- _What to work on_:
Copy each line containing the word "previous" from the records that follow, please.
──────── Provided data ────────
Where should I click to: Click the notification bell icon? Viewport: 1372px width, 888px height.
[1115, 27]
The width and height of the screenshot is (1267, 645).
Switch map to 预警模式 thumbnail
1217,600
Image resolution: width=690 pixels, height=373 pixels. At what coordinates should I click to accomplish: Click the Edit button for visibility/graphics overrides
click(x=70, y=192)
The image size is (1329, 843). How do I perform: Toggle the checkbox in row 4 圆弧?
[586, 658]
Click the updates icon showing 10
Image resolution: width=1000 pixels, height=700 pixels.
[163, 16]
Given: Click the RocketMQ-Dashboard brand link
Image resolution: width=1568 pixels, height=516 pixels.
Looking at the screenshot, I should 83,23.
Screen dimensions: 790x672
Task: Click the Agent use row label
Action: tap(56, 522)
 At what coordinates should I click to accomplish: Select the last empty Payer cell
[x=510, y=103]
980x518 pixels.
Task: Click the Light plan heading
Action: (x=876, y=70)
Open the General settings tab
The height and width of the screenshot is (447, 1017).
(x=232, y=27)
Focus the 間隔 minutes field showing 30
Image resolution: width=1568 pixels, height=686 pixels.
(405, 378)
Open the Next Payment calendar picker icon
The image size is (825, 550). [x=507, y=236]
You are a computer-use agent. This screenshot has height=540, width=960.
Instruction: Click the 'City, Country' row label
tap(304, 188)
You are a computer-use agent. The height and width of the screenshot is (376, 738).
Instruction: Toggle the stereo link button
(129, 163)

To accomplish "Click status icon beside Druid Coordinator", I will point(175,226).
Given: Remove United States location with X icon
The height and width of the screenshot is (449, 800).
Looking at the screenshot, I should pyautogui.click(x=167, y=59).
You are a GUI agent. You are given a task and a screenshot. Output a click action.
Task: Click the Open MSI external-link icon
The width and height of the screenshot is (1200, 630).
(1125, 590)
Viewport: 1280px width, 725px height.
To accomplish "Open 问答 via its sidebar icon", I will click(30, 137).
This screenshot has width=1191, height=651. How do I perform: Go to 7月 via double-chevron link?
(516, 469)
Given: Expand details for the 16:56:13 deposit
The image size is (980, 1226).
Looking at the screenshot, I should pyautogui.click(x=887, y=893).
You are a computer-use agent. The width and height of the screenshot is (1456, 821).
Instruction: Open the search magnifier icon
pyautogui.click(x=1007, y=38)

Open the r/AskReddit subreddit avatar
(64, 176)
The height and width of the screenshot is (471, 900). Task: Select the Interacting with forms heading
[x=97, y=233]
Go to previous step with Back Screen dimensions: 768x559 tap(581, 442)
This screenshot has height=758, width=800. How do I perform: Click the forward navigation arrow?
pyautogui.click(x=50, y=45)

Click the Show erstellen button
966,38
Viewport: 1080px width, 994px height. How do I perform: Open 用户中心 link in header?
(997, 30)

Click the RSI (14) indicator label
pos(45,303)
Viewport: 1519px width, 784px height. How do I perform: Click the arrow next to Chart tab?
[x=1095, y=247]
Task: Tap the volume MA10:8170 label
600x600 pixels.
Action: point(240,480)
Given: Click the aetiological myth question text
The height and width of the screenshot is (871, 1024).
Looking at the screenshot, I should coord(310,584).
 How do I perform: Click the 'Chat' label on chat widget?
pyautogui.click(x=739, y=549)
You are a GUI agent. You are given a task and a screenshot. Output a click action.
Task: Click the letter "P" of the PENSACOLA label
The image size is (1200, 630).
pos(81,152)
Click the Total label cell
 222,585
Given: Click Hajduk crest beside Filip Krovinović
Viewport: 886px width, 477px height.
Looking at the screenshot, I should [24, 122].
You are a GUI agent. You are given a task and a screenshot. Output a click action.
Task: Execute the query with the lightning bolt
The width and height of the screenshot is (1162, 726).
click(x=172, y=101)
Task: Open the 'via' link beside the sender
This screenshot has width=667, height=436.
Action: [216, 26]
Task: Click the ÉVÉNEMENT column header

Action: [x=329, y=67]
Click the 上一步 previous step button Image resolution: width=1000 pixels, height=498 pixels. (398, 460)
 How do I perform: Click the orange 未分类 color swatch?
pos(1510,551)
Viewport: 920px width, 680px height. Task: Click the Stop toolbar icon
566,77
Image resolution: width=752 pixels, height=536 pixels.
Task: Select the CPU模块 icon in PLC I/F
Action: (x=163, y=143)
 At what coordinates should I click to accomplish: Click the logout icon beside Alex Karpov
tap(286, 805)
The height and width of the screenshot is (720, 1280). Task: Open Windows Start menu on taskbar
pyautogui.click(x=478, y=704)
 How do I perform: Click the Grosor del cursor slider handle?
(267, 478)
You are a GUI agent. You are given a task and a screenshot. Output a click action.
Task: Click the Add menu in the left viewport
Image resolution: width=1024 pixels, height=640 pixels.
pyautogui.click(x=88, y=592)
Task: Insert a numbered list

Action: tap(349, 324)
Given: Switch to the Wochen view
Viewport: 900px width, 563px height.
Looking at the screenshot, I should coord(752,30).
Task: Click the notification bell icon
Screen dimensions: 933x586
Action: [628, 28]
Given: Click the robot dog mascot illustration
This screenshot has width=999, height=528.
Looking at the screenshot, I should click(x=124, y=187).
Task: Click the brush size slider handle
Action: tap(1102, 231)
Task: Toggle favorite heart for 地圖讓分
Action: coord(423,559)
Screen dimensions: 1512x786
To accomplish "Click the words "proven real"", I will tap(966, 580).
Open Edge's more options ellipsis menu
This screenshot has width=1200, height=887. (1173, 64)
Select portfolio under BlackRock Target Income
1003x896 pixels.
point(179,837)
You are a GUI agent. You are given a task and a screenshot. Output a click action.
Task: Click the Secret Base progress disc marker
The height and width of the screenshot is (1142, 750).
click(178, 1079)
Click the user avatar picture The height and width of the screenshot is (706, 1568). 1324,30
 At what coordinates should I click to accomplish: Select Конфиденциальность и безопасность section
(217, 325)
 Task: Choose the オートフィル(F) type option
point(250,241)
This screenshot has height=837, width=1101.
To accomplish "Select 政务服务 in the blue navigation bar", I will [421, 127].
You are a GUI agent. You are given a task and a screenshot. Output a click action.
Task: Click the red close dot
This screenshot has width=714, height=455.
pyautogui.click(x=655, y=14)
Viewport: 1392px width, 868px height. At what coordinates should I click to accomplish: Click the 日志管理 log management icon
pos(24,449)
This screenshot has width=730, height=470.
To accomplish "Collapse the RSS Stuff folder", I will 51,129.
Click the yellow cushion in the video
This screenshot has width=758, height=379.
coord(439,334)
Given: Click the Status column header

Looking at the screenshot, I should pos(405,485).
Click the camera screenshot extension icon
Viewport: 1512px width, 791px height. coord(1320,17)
────────
- _Exercise answer_:
Go to previous step with Back Screen dimensions: 768x559 tap(581, 442)
Click the 上一步 previous step button Image resolution: width=1000 pixels, height=498 pixels. (398, 460)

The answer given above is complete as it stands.